Microstructure and mechanical properties of hot-extruded Mg–2Zn-xGa (x=1, 3, 5 and 7 wt.%) alloys

Abstract

The effects of Ga content on the microstructure and mechanical properties of the hot-extruded Mg–2Zn-xGa alloys (x = 1, 3, 5 and 7 wt%) were investigated. The microstructure was characterized using X-ray diffraction spectroscopy (XRD), optical microscope (OM), scanning electron microscope (SEM), transmission electron microscope (TEM) and electron back-scattered diffractometer (EBSD). The results showed that the Mg–2Zn-xGa alloys were mainly composed of α-Mg matrix phase and Mg5Ga2 precipitates.
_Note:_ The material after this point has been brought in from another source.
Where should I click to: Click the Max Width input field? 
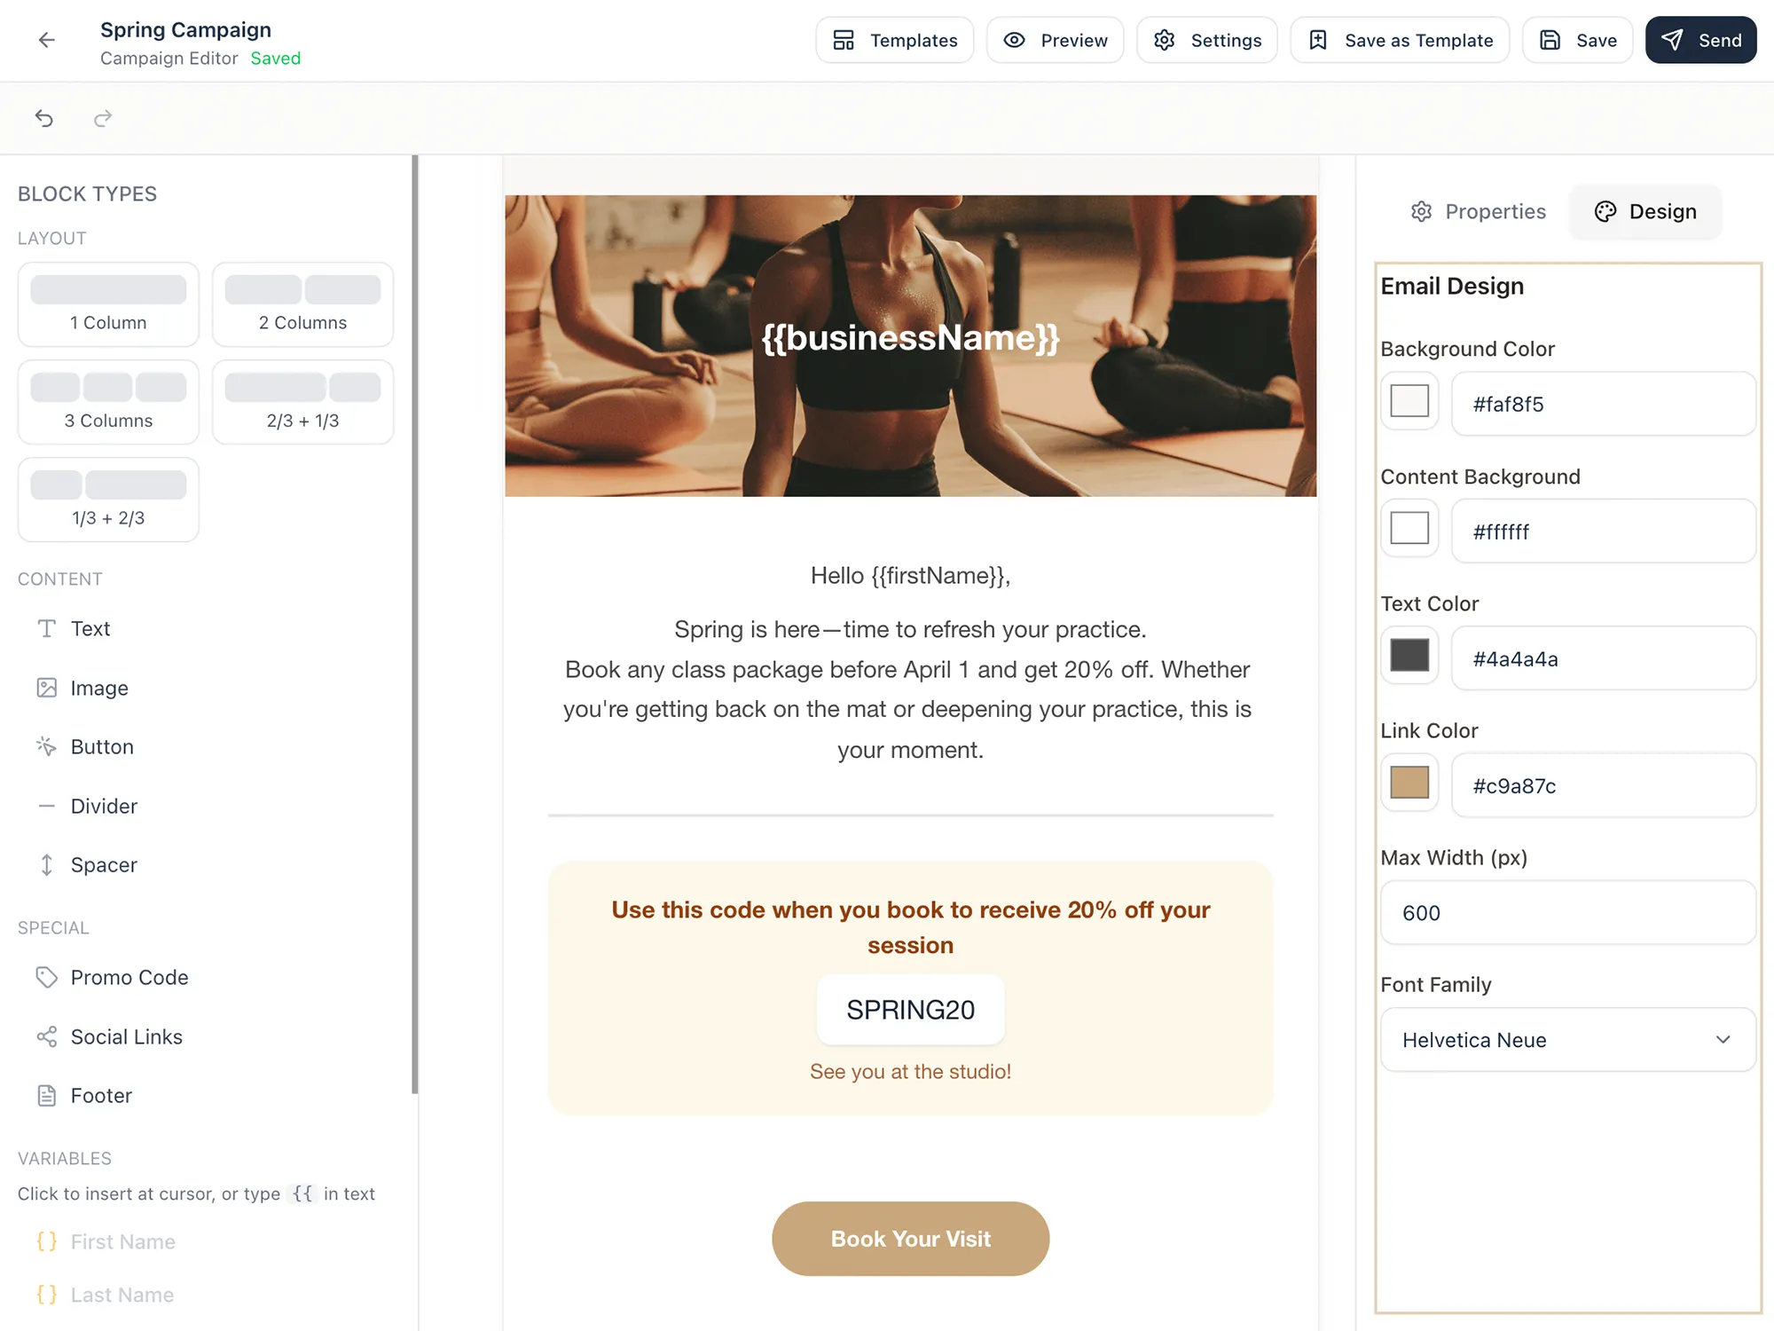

The grains were continuously refined from 28.6 μm to 16.4 μm with increasing Ga content from 1 wt% to 7 wt%. The amount of micron-scale and nano-scale Mg5Ga2 precipitates increased with increasing Ga content and they were distributed both at the grain boundaries and inside the grain interiors. The tensile tests revealed that the addition of Ga element significantly enhanced the yield strength (YS) and ultimate tensile strength (UTS) due to the synergistic effects of refinement strengthening and precipitation strengthening. This strengthening effect was positively correlated with Ga content. The elongation (EL) firstly increased as Ga content increased from 1 wt% to 5 wt% and then decreased as Ga content further increased to 7 wt% because of the formation of excessive Mg5Ga2 precipitates.